Authorities have arrested 12 people after days of gunfire, arson and abductions by gangs competing for dominance in the sprawling settlement, the world’s largest refugee camp home to more than a million people.

“A tense situation is prevailing there,” Rafiqul Islam, an additional police superintendent based in the nearest town of Cox's Bazar, told Reuters by phone.

“Two groups are trying to establish dominance in the area,” he said, adding that they were suspected drug and human traffickers.

The region is a crucible of the lucrative trade in methamphetamine, mostly manufactured across the border in Myanmar.

More than 100 Rohingya people have been killed since 2018 in incidents human rights groups say are extrajudicial killings but police say the victims were caught in the “cross-fire” during shootouts with suspected drug smugglers.

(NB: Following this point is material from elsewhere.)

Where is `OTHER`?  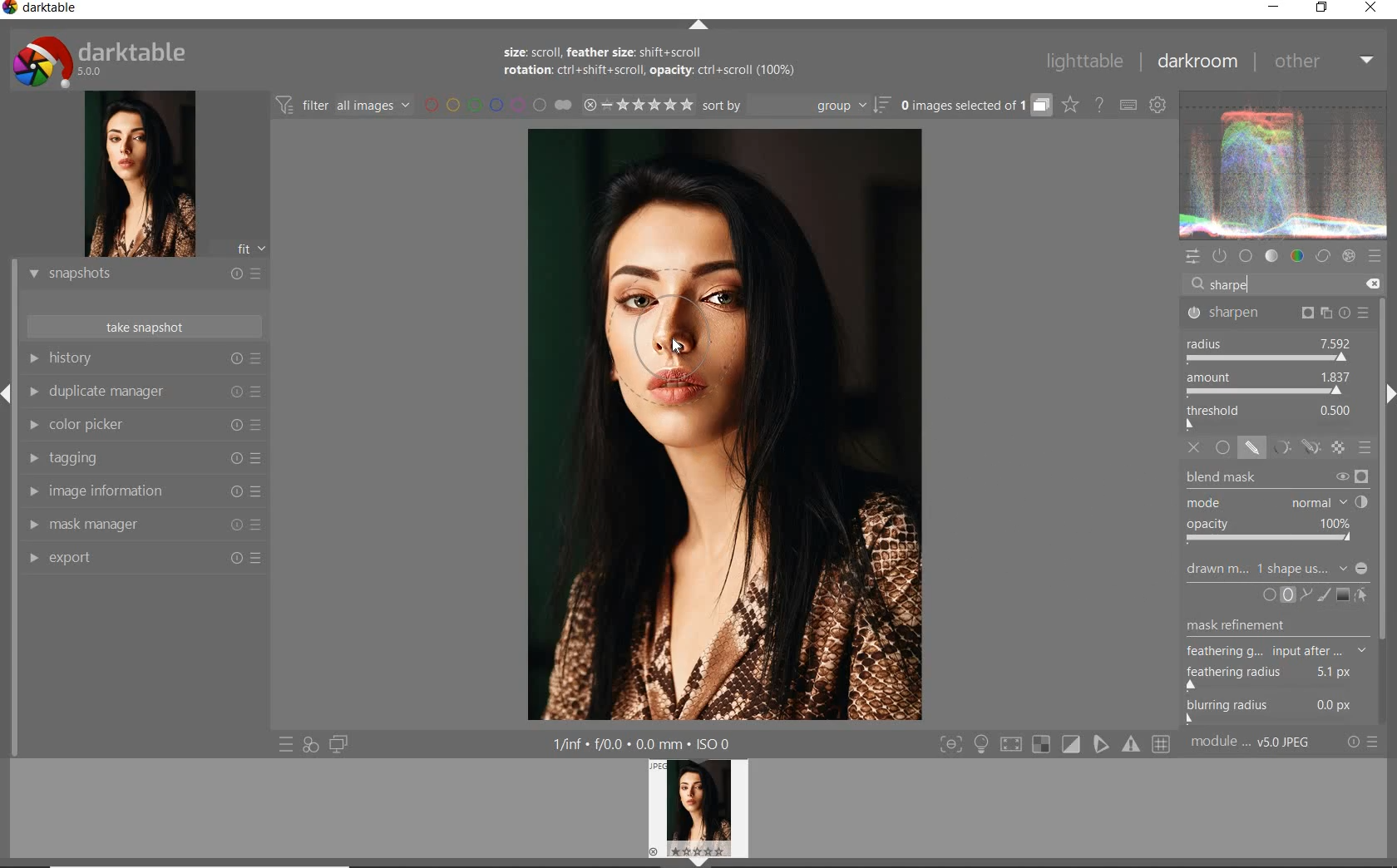 OTHER is located at coordinates (1322, 62).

Three refugees speaking on condition of anonymity named the two groups behind the fighting as the “Munna” gang, named after a notorious local alleged drug baron, and the Arakan Rohingya Salvation Army (ARSA), an armed group that has a presence in the sprawling camps and that refugees have accused of carrying out kidnappings and attacks.

In a Twitter post, ARSA denied responsibility for the latest violence and blamed criminals seeking to cast aspersions on the group.

Attacks by ARSA on police posts in Myanmar in 2017 triggered a sweeping military crackdown that led more than 730,000 Rohingya to flee to Bangladesh.

About 2,000 Rohingya families were displaced in the latest violence, though some had returned by Thursday, according to additional refugee relief and repatriation commissioner Mohammad Shamsu Douza.

“We are living in fear, especially at night,” one of the refugees told Reuters by phone.

“Last night also, one group carried out an arson attack. Where will we go now?”